A maioria sou eu

As longas discussões do Conselho Europeu deste final de semana alimentaram, mais uma vez, algumas teses sobre a Europa. Uma delas é que tudo se resolveria se houvesse mais decisões fundamentais por maioria. O problema dos defensores destas ideias é que são sempre a favor das decisões por maioria desde que estejam de acordo com a decisão.

É perfeitamente possível acreditar que a Europa se faria mais depressa e mais integrada sem tantas decisões por unanimidade (ou, pelo contrário, que se desagregaria numa sucessão de brexits). O que não é possível nem razoável é achar que só quem pensa assim é que é europeísta. Esse maniqueísmo revela uma enorme dificuldade em viver numa associação de Estados que pede cedência e compromisso. A alternativa é um Estado Federal e centralizado, onde as maiorias se impõem. As de que gostamos e as outras. É possível e é defensável, mas não se chama União Europeia (UE).

Face à dificuldade em convencer os agora cinco frugais (a Finlândia foi-se encostando pontualmente à Áustria, Dinamarca, Suécia e Holanda os defensores desta tese maioritária esquecem duas coisas.

Primeiro, que defender mais decisões por maioria quer dizer que mais decisões, algumas tão fundamentais como a UE assumir dívida comum (co-responsabilizando todos), serem tomadas contra a vontade de alguns. Maioria em vez de unanimidade só serve para isso. No caso concreto, pior ainda, precisamente contra a vontade dos que menos precisam desse dinheiro e que mais arriscam ter de contribuir para o pagar. Por muito que reconheçamos a urgência de acordo e a necessidade destas verbas, que beneficiando uns beneficiam o mercado interno inteiro, é difícil não ver aqui a contradição. Acusá-los de eleitoralismo interno é achar que a democracia lá no país deles é um detalhe que apenas perturba. Nem o facto de serem governos dos três maiores partidos europeus (um PPE coligado com verdes, dois socialistas e um liberal) os impressiona.

A segunda teoria amplamente desenvolvida é a que vê na imposição de condições, ou na exigência de critérios para o desembolso de apoios, uma vergonhosa humilhação ou um escandaloso abuso de poder dos ricos.

É evidente que a crise provocada pela pandemia não foi simétrica.
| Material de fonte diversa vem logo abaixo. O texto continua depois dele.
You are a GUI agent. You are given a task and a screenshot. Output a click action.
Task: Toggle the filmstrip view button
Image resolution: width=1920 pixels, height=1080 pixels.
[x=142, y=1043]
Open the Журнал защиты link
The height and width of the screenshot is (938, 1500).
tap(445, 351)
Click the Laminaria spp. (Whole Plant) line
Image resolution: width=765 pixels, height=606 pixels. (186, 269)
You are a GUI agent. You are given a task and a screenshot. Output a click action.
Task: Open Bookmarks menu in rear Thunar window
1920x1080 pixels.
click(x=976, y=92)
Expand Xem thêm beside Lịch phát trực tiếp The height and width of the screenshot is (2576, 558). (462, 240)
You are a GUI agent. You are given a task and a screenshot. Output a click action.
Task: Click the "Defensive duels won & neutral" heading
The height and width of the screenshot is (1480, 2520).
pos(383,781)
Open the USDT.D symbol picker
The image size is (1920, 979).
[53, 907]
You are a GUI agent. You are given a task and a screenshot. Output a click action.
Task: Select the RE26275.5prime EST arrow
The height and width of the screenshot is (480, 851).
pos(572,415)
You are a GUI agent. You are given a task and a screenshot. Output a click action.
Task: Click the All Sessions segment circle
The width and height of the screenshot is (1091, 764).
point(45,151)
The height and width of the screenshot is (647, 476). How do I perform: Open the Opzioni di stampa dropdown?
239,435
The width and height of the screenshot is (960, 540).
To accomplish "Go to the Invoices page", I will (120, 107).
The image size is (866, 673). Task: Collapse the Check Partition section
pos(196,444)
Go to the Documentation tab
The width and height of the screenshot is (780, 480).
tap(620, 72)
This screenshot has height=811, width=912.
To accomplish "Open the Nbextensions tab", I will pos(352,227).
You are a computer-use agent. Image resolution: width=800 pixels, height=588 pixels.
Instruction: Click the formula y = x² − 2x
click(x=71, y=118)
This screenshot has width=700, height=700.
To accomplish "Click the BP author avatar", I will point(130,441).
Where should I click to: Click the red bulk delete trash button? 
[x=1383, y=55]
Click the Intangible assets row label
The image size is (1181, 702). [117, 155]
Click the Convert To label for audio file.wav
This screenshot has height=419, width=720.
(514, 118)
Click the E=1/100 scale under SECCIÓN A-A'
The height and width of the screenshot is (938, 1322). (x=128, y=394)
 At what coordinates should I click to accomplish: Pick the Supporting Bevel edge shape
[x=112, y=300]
Nem na forma como atacou, porque ao limitar a mobilidade obviamente prejudicou as economias mais dependentes do turismo, nem na capacidade de resposta, porque as economias que já estavam mais fragilizadas eram, precisamente, as economias turísticas do sul. Se impor condições quiser dizer não deixar o dinheiro chegar a quem precisa, é evidentemente pérfido. Mas a questão não parece ser simplesmente essa. Está em causa garantir que o dinheiro é gasto onde se combina gastar, de forma produtiva e sem beneficiar a crescente iliberalização de alguns Estados.

O reforço financeiro a que o plano de recuperação europeu corresponde implica que alguns terão de contribuir mais ou assumir mais risco e, além disso, eventualmente aceitar impostos europeus. É perfeitamente razoável querer reforçar a ideia de Estado da UE com mais poderes fiscais. Mas convém perceber que não é essa a União que os Estados europeus acordaram. A propósito, convém recordar que o referendo ao Tratado Constitucional chumbou na então Holanda, e em França. Será uma bonita ideia, para alguns, mas não estamos todos de acordo.

Os que agora acham que devem impor alterações aos regimes fiscais holandês ou irlandês estão dispostos a que eles nos digam como devem ser geridas as nossas finanças e contas públicas e a forma (não só a quantidade) como nos endividamos? Recusar a competitividade fiscal interessa sobretudo aos países ricos e aos que só imaginam poder recorrer aos fundos europeus. Ou alguém acha mesmo que a Holanda é rica e nós não por causa dos impostos que não são pagos em Portugal? Agora a sério. E as socialistas Suécia e Dinamarca, são apenas más porque sim?